[Collected data entries]
===============
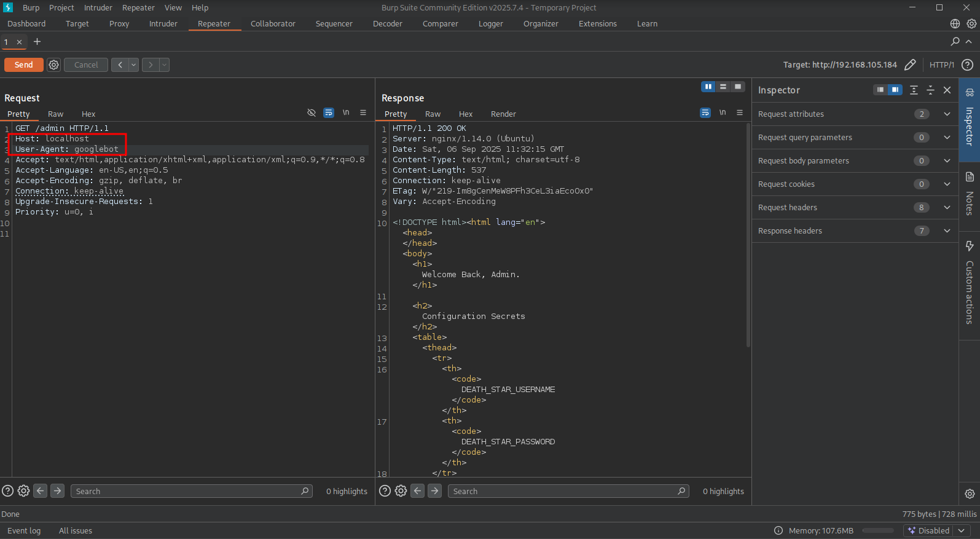Open the history back dropdown arrow
Image resolution: width=980 pixels, height=539 pixels.
133,65
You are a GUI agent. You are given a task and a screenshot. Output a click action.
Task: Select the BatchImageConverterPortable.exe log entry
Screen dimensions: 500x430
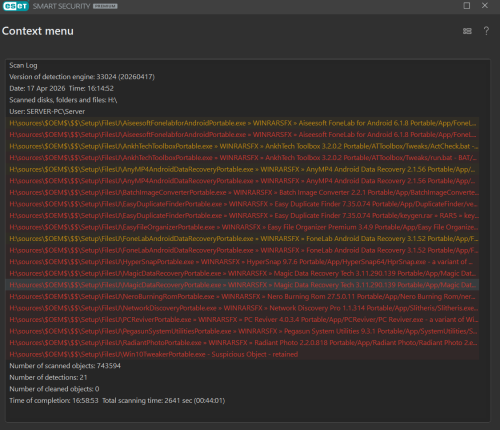[x=242, y=193]
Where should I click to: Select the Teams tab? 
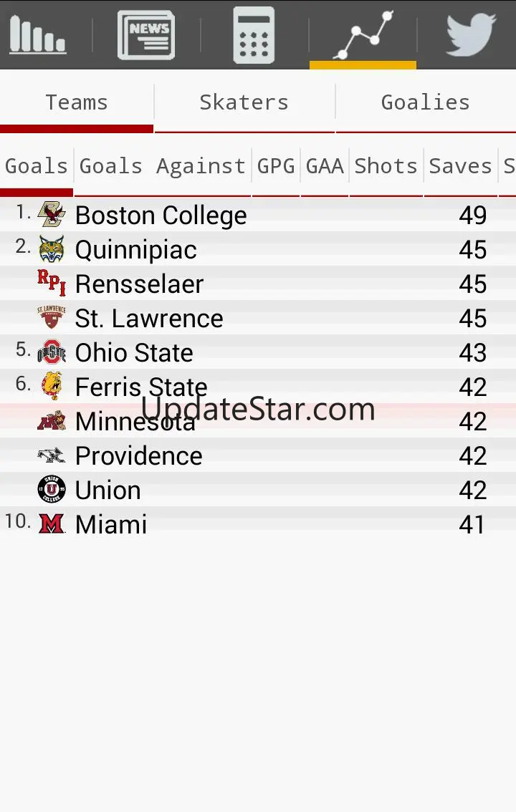[x=77, y=102]
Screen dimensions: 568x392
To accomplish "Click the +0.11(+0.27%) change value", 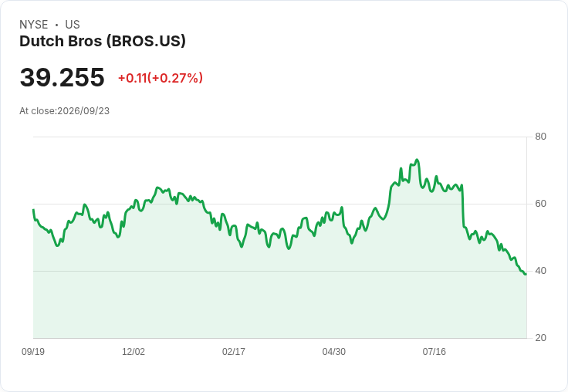I will coord(161,78).
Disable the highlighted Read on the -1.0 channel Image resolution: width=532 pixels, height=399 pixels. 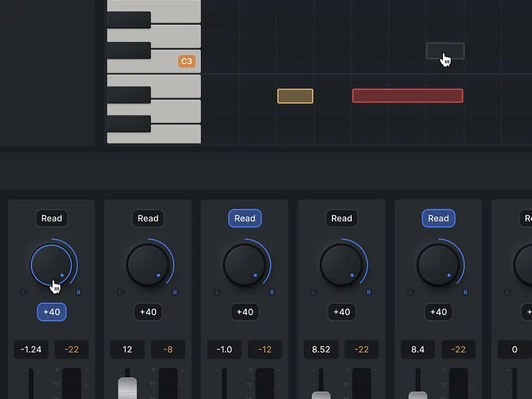click(x=245, y=218)
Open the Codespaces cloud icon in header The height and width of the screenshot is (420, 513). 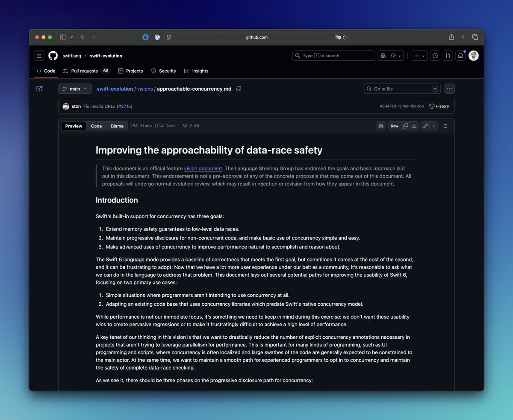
===============
WORK ITEM: Since the pictures are not part of the copy, please transcribe only the lines above from the one with "You are a GUI" through the one with "Screen dimensions: 568x392", exactly and with both ends.

EXERCISE OUTPUT:
You are a GUI agent. You are given a task and a screenshot. Output a click action.
Task: Select the BatchImageConverterPortable.exe log entry
Screen dimensions: 500x430
[x=242, y=193]
Where should I click to: Select the Teams tab? 
[x=77, y=102]
Screen dimensions: 568x392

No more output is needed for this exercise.